» **Given request**: Pull out every line of the items below that contains the word "Viewport", treating uppercase and lowercase as different.

» **Entries shown**:
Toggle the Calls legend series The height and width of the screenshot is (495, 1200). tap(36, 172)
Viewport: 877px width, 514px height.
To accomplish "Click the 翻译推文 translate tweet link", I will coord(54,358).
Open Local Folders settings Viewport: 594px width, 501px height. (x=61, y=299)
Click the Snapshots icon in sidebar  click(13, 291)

--

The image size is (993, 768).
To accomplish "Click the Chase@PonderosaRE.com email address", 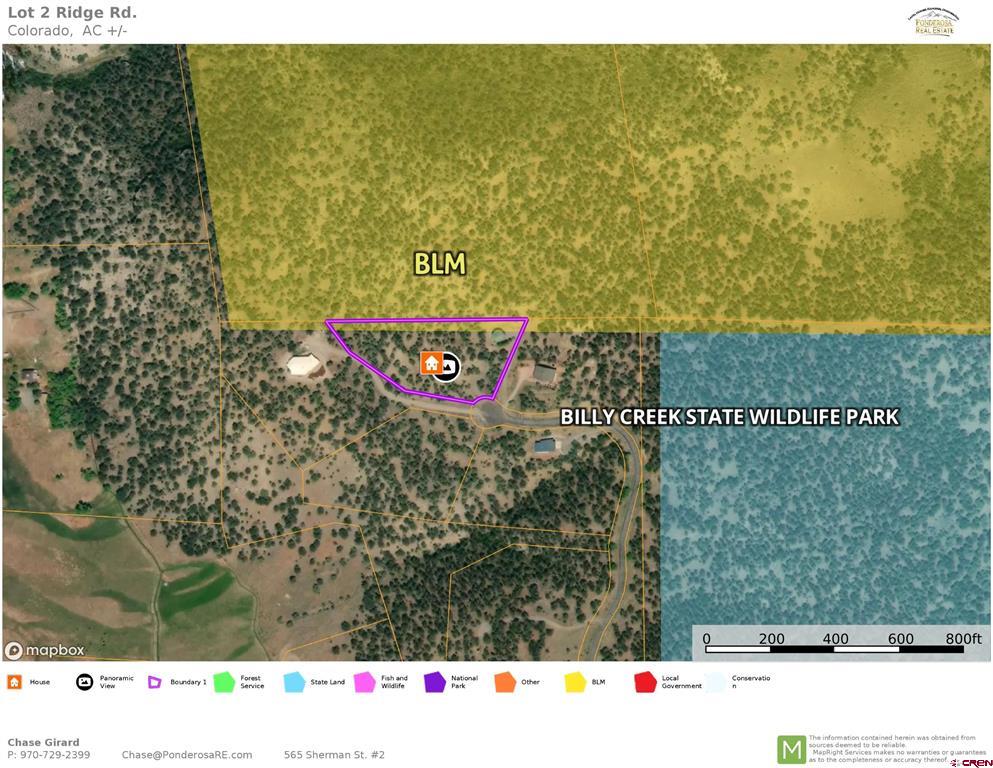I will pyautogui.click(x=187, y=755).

--

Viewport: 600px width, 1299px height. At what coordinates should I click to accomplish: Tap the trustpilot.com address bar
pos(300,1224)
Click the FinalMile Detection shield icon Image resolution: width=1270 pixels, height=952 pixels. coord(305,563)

» **Task solution**:
Viewport: 877px width, 514px height.
Open Local Folders settings Viewport: 594px width, 501px height. (x=61, y=299)
Viewport: 600px width, 1299px height. At what coordinates should I click to accomplish: Tap the trustpilot.com address bar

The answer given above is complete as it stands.